Making Your Price the Final Price

When we do deals in real estate, we’re talking money and profit. Money is one of the main reasons why we got into real estate, and it’s one of the most important factors in a real estate deal.

So it’s not ironic that one of the main hurdles that a real estate investor has to overcome is in finalizing the property’s value with the seller. Agreeing on the price of a property to be sold is a challenging situation. As the real estate investor, you have to think of a way to have your price considered for the property. You’ll be the one investing money in it, after all.

But it’s not always an easy flow when considering the price for the property, especially if your price is not what the seller had in mind. There are times when the seller’s price is lower than yours and would only give you a small profit at foreclosure.

It all boils down to how you can get the sellers to go with your prices. And there’s a way to have the sellers agree on your price without having to get on the seller’s bad side. You wouldn’t want the sellers to turn away from you when you force on them a price that may seem unreasonable to them.

All you really have to do is to make your price the reasonable market value for the property. Explain the breakdown of your total price to the seller. Let the seller contemplate on the real value of the property as you perceive it to be.

Step # 1: Ask for the seller’s price on the property.

Don’t directly state your price. Consider all odds first. The seller has his reasons for setting up a price. It’s good for your business relationship to hear the seller’s side of the deal. The last thing you want is to blow off the deal so you don’t want to force things on the seller and make him feel frustrated with you.

Step # 2: Agree with the seller’s price… for now.

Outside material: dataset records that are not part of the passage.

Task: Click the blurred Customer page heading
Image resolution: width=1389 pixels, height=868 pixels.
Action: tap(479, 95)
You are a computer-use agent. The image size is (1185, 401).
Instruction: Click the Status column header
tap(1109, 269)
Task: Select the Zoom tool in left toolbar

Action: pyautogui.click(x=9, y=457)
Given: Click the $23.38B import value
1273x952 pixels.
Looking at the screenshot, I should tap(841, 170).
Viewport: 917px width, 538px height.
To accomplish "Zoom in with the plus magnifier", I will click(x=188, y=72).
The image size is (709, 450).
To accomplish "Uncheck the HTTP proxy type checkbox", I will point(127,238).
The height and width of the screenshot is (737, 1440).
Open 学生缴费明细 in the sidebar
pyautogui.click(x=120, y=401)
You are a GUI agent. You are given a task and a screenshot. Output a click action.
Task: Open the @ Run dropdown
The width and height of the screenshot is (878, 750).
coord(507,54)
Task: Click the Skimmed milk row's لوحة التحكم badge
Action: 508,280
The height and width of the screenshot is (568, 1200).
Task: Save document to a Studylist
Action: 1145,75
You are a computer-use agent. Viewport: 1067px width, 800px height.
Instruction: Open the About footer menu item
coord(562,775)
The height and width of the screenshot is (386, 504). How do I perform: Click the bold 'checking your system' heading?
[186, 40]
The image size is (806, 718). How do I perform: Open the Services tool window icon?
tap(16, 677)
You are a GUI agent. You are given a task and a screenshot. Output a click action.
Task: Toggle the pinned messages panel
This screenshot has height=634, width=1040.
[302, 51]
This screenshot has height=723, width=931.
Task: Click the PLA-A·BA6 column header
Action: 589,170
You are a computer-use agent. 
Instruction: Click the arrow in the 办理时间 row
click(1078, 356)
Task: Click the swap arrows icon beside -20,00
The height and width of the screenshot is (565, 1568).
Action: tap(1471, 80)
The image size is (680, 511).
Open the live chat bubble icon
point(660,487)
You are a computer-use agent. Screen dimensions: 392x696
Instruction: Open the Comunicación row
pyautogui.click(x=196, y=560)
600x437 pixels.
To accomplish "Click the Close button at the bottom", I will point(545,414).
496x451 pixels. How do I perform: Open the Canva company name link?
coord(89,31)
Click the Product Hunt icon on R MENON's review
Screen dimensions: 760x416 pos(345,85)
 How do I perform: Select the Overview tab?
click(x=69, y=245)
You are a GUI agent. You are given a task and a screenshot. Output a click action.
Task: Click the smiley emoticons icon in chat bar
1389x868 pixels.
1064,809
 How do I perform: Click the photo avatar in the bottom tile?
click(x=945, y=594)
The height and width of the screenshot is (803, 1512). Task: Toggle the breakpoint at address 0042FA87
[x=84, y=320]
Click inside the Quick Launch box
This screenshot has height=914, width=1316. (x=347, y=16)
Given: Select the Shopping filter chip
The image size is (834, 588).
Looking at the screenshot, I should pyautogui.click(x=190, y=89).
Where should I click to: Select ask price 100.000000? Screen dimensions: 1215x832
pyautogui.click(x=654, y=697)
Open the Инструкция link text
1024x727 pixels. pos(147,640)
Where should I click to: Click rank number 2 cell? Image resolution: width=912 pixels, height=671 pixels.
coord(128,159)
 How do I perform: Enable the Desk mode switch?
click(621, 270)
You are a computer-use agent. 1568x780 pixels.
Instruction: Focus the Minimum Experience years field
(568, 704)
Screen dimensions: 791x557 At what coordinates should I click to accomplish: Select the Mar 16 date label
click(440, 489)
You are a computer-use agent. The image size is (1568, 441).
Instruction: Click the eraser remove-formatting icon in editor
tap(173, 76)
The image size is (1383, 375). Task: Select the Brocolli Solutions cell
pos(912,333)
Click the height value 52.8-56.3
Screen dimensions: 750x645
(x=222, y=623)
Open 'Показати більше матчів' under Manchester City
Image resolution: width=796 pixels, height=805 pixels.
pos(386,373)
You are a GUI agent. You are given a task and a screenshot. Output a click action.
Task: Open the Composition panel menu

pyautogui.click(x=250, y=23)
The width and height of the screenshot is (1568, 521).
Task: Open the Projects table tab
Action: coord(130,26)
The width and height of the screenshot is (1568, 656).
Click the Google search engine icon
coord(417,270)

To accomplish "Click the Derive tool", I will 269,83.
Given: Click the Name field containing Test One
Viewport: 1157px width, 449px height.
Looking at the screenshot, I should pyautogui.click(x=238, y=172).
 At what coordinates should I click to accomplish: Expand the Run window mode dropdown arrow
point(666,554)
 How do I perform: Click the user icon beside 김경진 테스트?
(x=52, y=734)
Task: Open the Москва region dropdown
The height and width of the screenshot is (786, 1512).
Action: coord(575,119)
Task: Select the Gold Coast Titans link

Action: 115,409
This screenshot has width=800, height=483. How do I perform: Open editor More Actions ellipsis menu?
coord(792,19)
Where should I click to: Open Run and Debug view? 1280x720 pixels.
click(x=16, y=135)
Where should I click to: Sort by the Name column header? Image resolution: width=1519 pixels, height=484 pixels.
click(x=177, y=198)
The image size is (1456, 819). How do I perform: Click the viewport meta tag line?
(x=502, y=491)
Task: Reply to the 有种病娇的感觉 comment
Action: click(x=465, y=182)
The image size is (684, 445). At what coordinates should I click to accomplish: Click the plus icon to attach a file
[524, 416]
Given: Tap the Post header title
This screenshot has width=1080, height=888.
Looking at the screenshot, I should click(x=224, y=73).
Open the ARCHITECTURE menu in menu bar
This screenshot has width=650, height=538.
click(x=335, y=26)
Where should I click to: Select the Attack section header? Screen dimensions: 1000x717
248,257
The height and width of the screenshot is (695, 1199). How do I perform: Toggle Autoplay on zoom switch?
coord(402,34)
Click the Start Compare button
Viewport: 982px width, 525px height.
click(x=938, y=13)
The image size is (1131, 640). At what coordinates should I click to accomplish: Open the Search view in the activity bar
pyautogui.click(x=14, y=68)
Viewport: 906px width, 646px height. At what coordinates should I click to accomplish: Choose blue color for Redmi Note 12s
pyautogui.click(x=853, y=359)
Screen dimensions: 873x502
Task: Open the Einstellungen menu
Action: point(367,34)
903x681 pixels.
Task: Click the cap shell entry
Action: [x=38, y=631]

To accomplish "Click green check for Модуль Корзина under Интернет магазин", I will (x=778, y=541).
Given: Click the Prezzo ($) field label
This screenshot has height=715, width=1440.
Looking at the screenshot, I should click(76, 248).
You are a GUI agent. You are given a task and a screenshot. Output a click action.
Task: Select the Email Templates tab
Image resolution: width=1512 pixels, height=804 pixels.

You read it right. Agree with the seller’s price… for now. It’s a nice feeling when an idea is appreciated. The seller went for the price he thought was reasonable, and it is to be commended, even if it is has a big difference with your own price evaluation.

Step # 3: Bring in your price to the picture.

After taking the seller’s price into consideration, it’s time to bring in your price! Oftentimes there will be a great difference between your price and the seller’s price. You will have to give the breakdown of your own price then.

Enumerate to the seller the expenses, the discounts, and the minuses. You can include an investor discount of 10-20%, stress out the fix-up and repair costs if the property is really in despair, include the commissions, and other factors that have made up your market price.

Step # 4: Make them feel that what the seller is doing makes sense.

Throughout this whole process, the one thing that you have to remember is to make the seller feel like all that he’s been doing has made sense and is reasonable. Getting him or her to agree on your price will be at times frustrating. But you can still foster a good relationship with the seller when you don’t make him or her feel like he or she was mistaken on the market value of the property.

The property is fixed up, and the price is being decided. But one thing is absolute in getting the deal done and that is to maintain a healthy business relationship with the seller.